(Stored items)
--

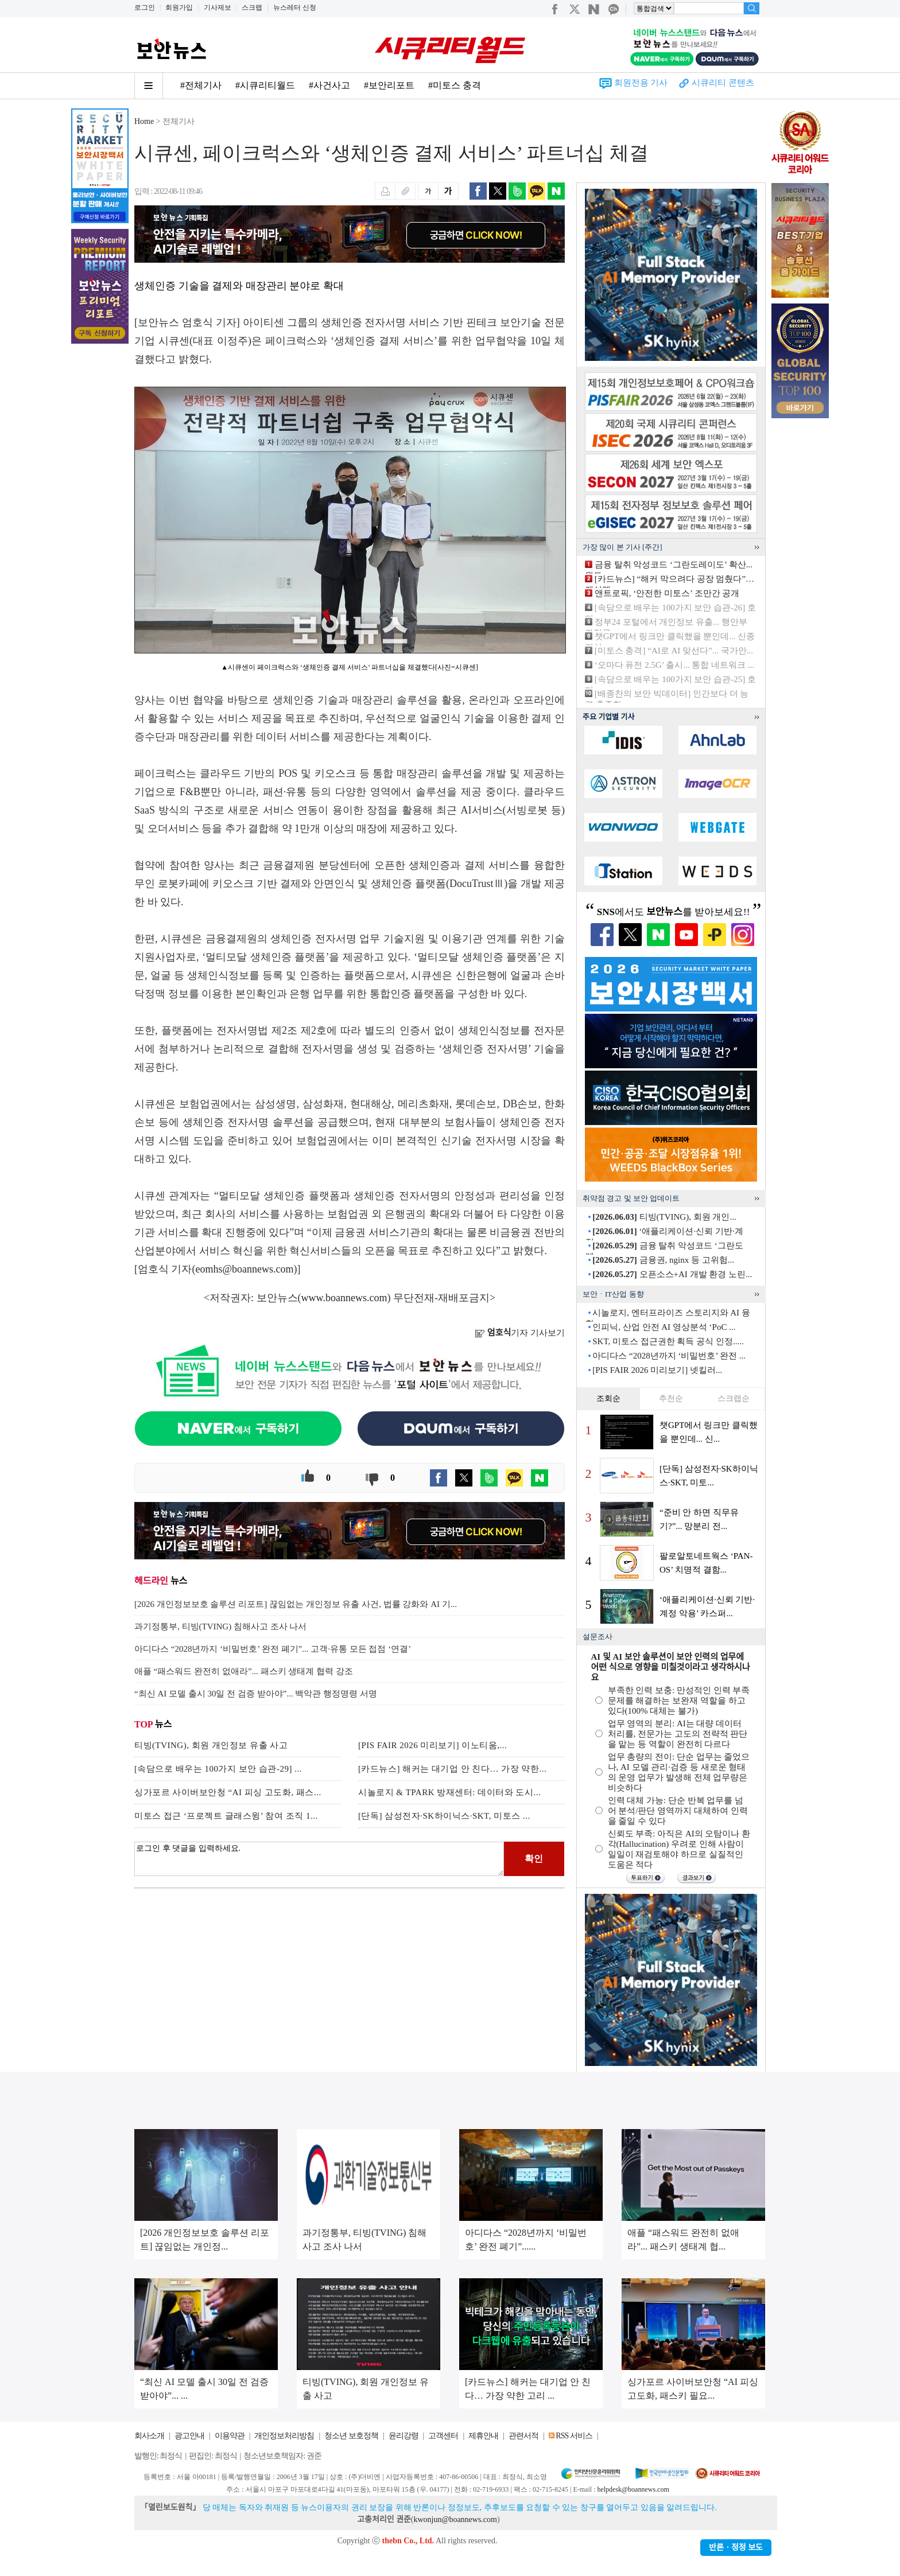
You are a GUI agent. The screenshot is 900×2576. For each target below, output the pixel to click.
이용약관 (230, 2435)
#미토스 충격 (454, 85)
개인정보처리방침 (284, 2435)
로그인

--

Requirement:
Pick out every line in the records above that contains the string "below", and copy each one. Case counts.

Reply:
You are a GUI agent. The screenshot is 900×2576. For each target below, output the pixel to click.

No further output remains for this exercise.